Dans la recherche sur le vieillissement, ces catégories de métamémoires ont été liées les unes aux autres à la fois théoriquement et empiriquement (voir Hertzog et Hultsch). En principe, pour les personnes âgées, une performance élevée sur des tâches de mémoire données devrait être favorisée par le profil de métamémoire suivant: (a) une base de connaissances déclaratives bien structurée sur le fonctionnement de la mémoire dans des tâches données, (b) une connaissance affinée de ses propres compétences en mémoire, (c) une auto-efficacité précise et élevée de la mémoire, et (d) des compétences dans les activités de surveillance et de contrôle lors de l’acquisition, de la rétention et de la récupération.

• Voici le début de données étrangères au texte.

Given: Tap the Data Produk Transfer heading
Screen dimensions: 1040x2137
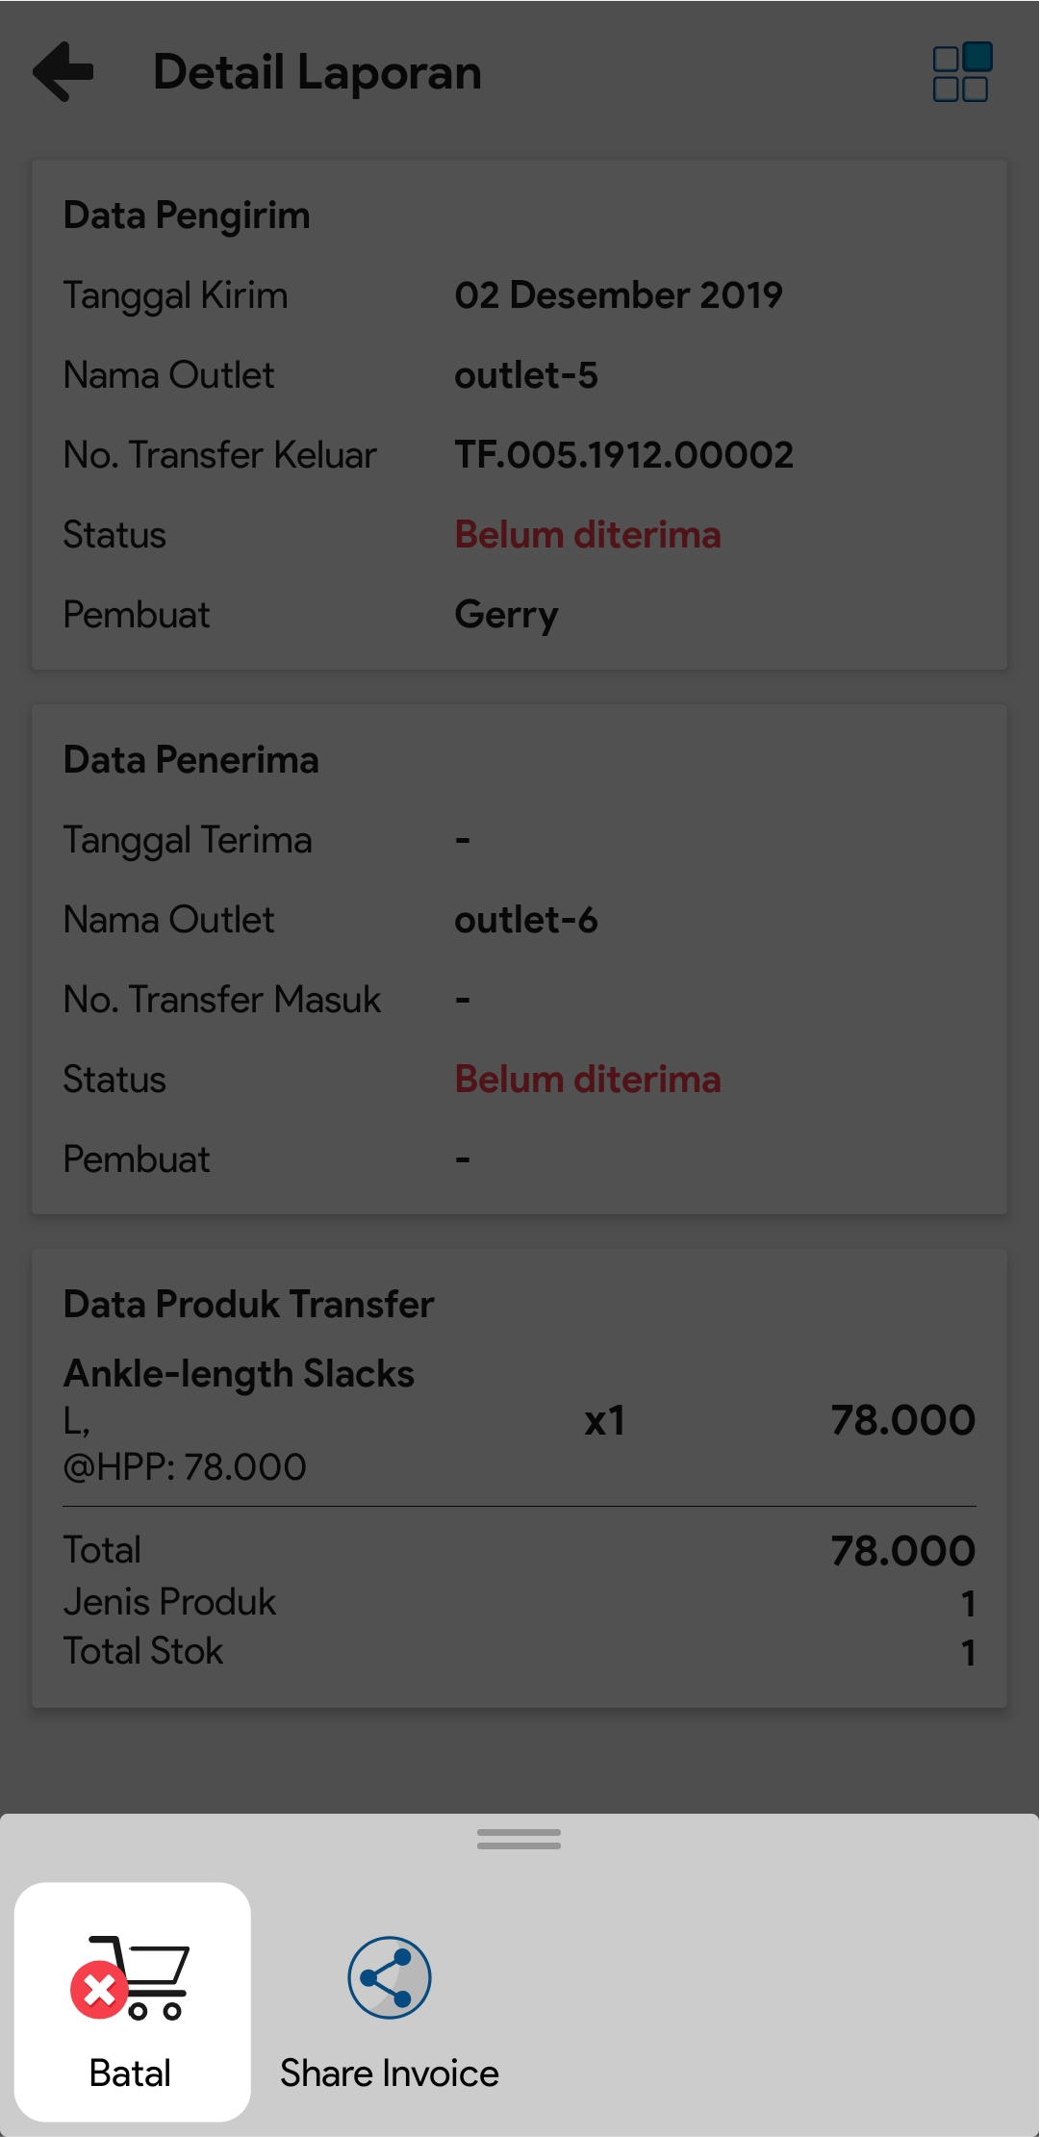Looking at the screenshot, I should point(248,1305).
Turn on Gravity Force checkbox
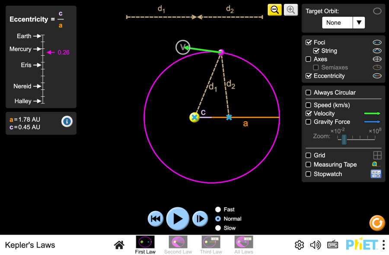This screenshot has width=389, height=255. 309,122
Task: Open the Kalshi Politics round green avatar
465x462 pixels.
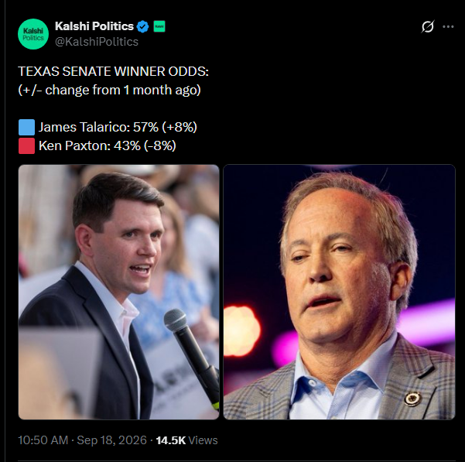Action: [x=33, y=34]
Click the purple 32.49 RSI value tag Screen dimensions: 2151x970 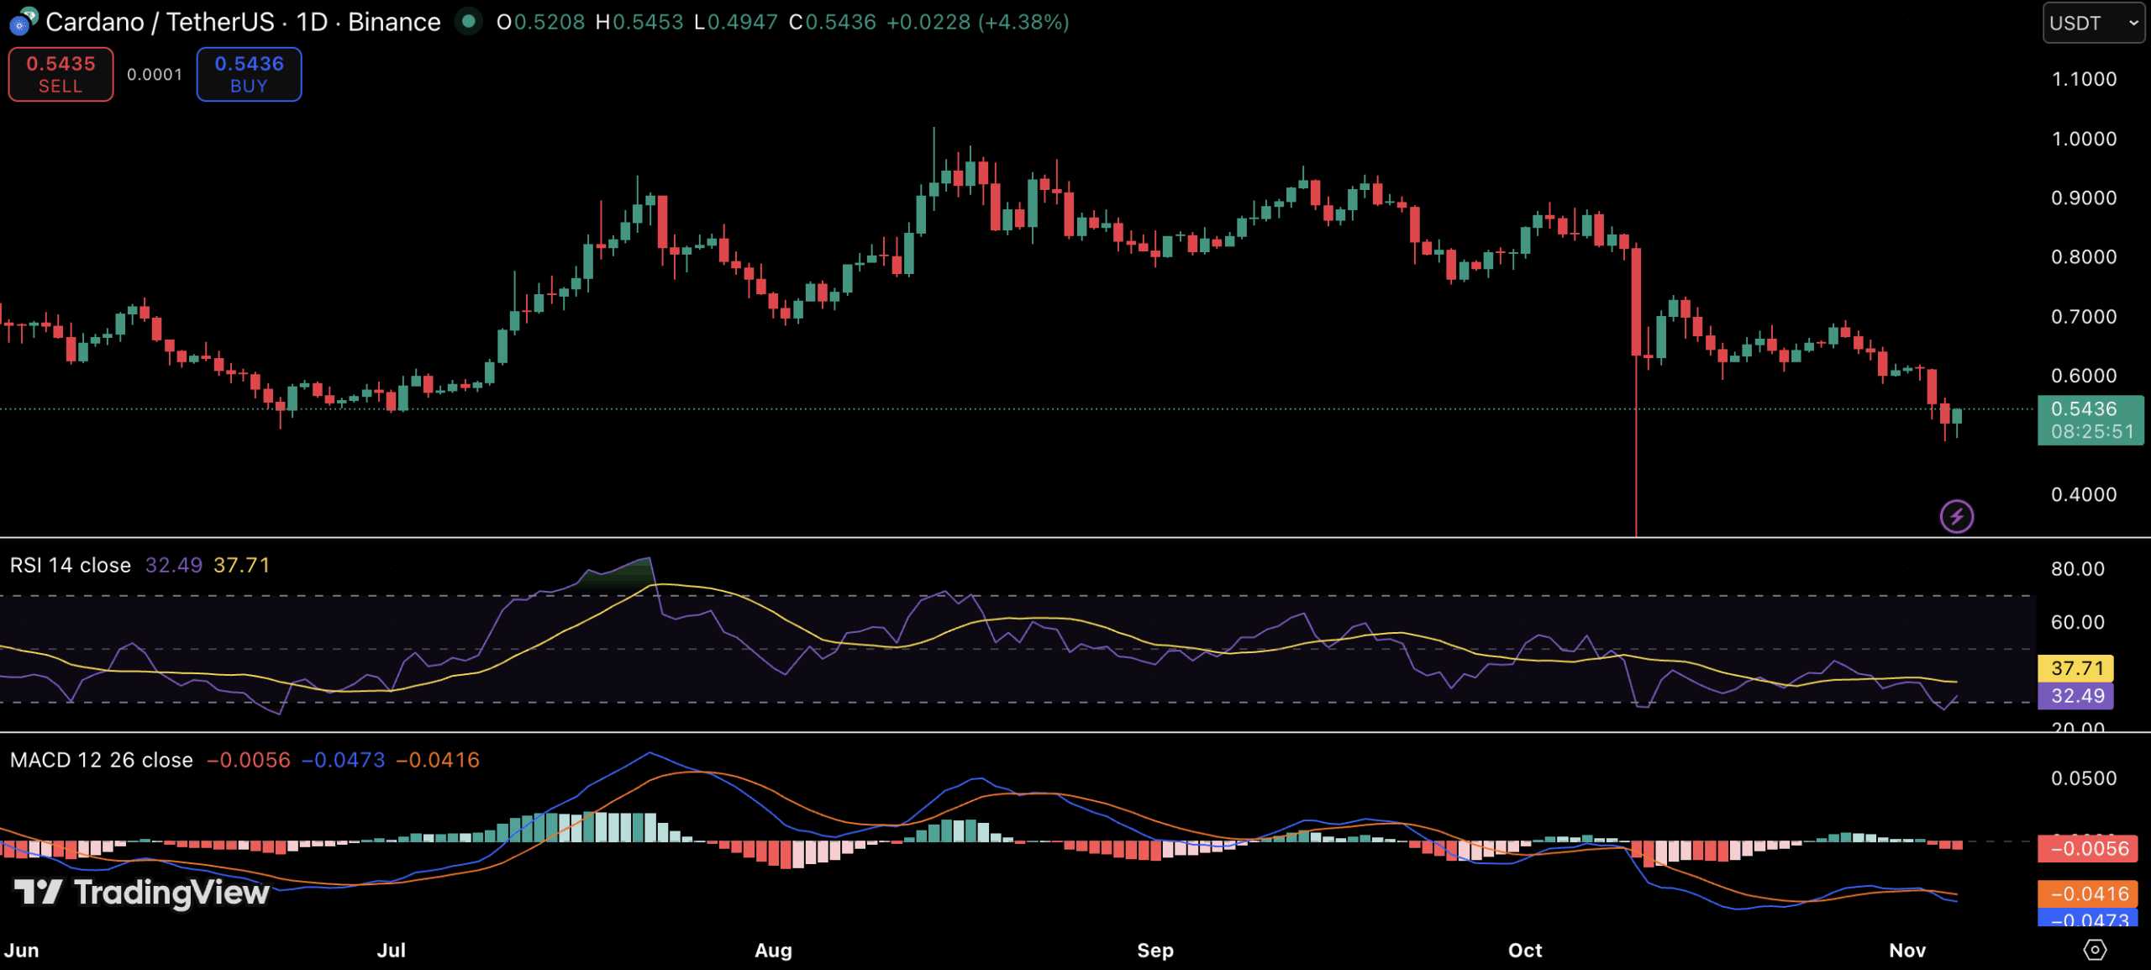tap(2076, 696)
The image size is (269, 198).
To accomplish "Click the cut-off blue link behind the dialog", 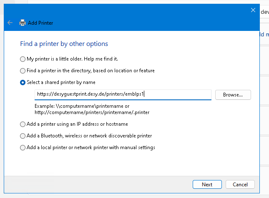I will point(264,35).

En outre, il pourrait être utile d’avoir (e) un effet stable ou faible lié à la mémoire, de sorte que les effets délétères potentiels de l’anxiété ou de la dépression liée à la mémoire puissent être évités. En revanche, certaines personnes âgées dont le rendement est plus faible — et peut—être altéré – pourraient présenter certaines composantes du profil suivant: (a) et (b) une base de connaissances mal structurée, incomplète ou erronée concernant le fonctionnement général de la mémoire ou ses propres compétences en mémoire, (c) une auto-efficacité de la mémoire inexacte ou faible, (d) une incapacité à surveiller et à contrôler les activités requises pour une mémoire efficace, et (e) une anxiété ou une dépression fluctuante, incontrôlée ou excessive liée à la mémoire. Ces profils définissent deux extrémités hypothétiques d’un continuum.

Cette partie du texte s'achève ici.